* _Prompt_: Write out the full listing again, exactly as it stands.

++++

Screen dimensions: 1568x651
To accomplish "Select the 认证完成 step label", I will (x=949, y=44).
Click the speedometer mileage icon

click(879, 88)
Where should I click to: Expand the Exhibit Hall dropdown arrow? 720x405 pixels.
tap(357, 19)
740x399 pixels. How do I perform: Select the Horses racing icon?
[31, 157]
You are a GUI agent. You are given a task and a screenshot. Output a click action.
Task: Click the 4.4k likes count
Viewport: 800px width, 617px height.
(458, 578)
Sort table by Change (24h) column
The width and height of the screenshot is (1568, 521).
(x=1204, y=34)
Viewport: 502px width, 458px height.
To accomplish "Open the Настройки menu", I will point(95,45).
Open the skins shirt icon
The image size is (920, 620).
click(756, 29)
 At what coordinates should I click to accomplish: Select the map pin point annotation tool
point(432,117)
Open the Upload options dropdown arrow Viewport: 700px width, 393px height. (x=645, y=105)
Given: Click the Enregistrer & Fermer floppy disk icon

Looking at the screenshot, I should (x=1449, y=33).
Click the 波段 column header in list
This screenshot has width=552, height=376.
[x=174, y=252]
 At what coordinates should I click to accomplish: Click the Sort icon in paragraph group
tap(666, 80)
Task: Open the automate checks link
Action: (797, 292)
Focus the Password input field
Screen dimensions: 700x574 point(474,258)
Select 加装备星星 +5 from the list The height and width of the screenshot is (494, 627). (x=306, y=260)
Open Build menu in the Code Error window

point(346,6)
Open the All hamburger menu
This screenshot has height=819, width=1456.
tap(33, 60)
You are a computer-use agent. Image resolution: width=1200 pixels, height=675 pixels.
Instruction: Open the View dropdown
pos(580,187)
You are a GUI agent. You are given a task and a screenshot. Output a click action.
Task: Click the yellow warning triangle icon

++++

* _Solution_:
Screen dimensions: 1568x651
To accomplish "Select the 认证完成 step label", I will (x=949, y=44).
Click the speedometer mileage icon

click(879, 88)
Where should I click to: Expand the Exhibit Hall dropdown arrow? 720x405 pixels.
tap(357, 19)
740x399 pixels. How do I perform: Select the Horses racing icon?
[31, 157]
You are a GUI agent. You are given a task and a screenshot. Output a click action.
Task: Click the 4.4k likes count
Viewport: 800px width, 617px height.
(458, 578)
Sort table by Change (24h) column
The width and height of the screenshot is (1568, 521).
(x=1204, y=34)
Viewport: 502px width, 458px height.
To accomplish "Open the Настройки menu", I will point(95,45).
Open the skins shirt icon
The image size is (920, 620).
click(756, 29)
 At what coordinates should I click to accomplish: Select the map pin point annotation tool
point(432,117)
Open the Upload options dropdown arrow Viewport: 700px width, 393px height. (x=645, y=105)
Given: Click the Enregistrer & Fermer floppy disk icon

Looking at the screenshot, I should (x=1449, y=33).
Click the 波段 column header in list
This screenshot has width=552, height=376.
[x=174, y=252]
 At what coordinates should I click to accomplish: Click the Sort icon in paragraph group
tap(666, 80)
Task: Open the automate checks link
Action: (797, 292)
Focus the Password input field
Screen dimensions: 700x574 point(474,258)
Select 加装备星星 +5 from the list The height and width of the screenshot is (494, 627). (x=306, y=260)
Open Build menu in the Code Error window

point(346,6)
Open the All hamburger menu
This screenshot has height=819, width=1456.
tap(33, 60)
You are a computer-use agent. Image resolution: width=1200 pixels, height=675 pixels.
Instruction: Open the View dropdown
pos(580,187)
You are a GUI agent. You are given a task and a screenshot. Output a click action.
Task: Click the yellow warning triangle icon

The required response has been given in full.